The umbilical cord is the baby's lifeline, providing oxygen and nutrients. Sometimes, the cord can slip through the cervix before the baby (prolapse) or become compressed during labor, reducing blood flow to the baby. Signs of umbilical cord prolapse include feeling the cord in the birth canal or seeing it protrude from the vagina.

If you suspect umbilical cord prolapse, call an ambulance immediately and get on your hands and knees with your chest on the floor and buttocks raised to reduce pressure on the cord. At the hospital, an emergency C-section will be performed.

Postpartum Hemorrhage

Excessive bleeding from the uterus, cervix, or vagina after delivery is called postpartum hemorrhage. This can occur when the uterus doesn't contract properly after the placenta detaches or due to lacerations. Your medical team will closely monitor you and provide appropriate treatment if needed.

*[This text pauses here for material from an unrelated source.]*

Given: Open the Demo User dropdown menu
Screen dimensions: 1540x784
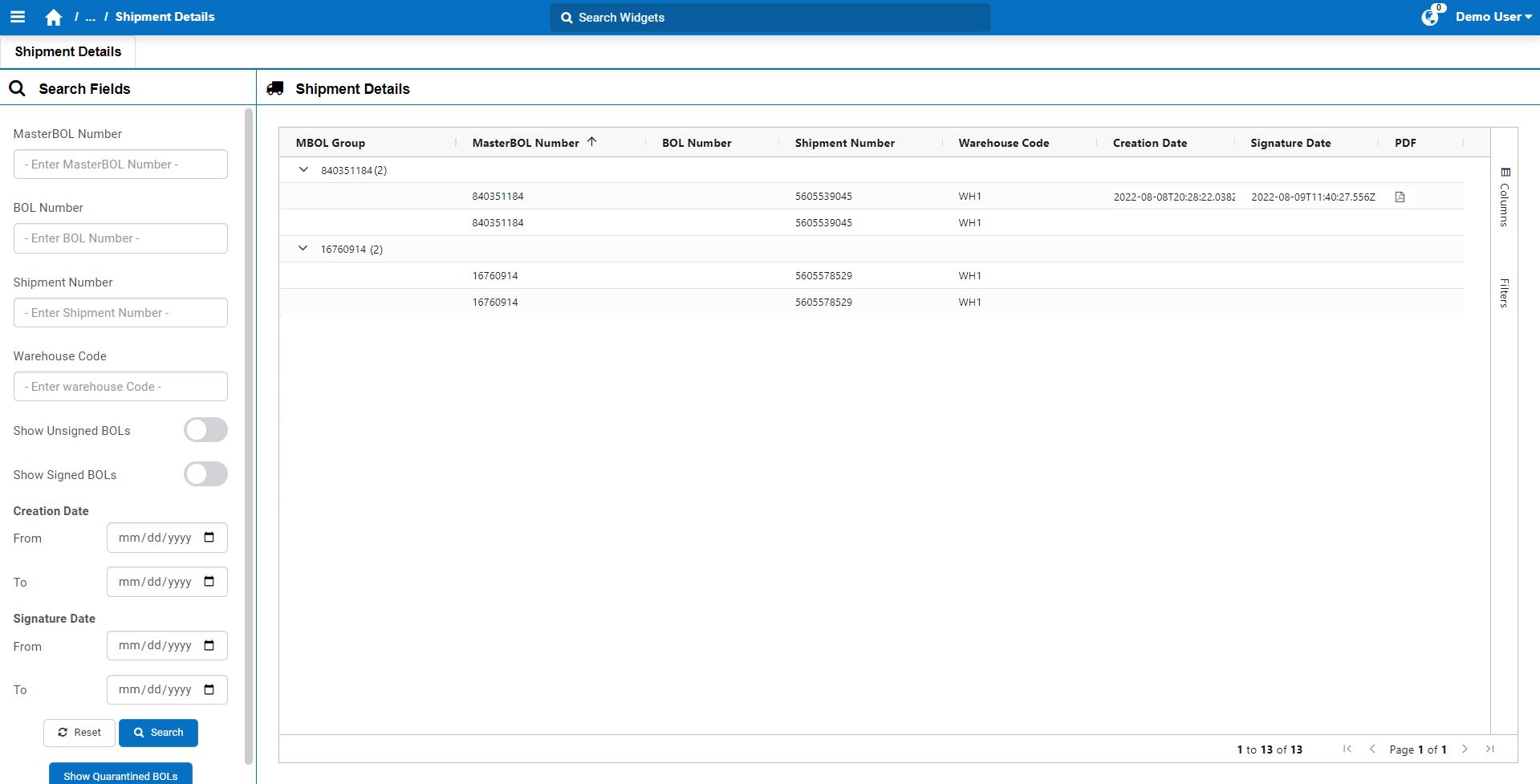Looking at the screenshot, I should (x=1493, y=17).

Preventing Labor and Delivery Complications

While not all complications can be avoided, there are steps you can take to promote a healthier pregnancy and delivery:

  • Get early and adequate prenatal care

  • Quit smoking, as it can trigger preterm labor

  • Maintain good oral hygiene to reduce the risk of gum disease and preterm birth

  • Manage stress through relaxation techniques and seeking support

  • Undergo screening tests, such as transvaginal ultrasound and fetal fibronectin testing, if you're at risk for preterm labor

Remember, your healthcare team is there to support you and ensure the safest possible delivery for you and your baby. Don't hesitate to voice any concerns or questions you may have throughout your pregnancy and childbirth journey.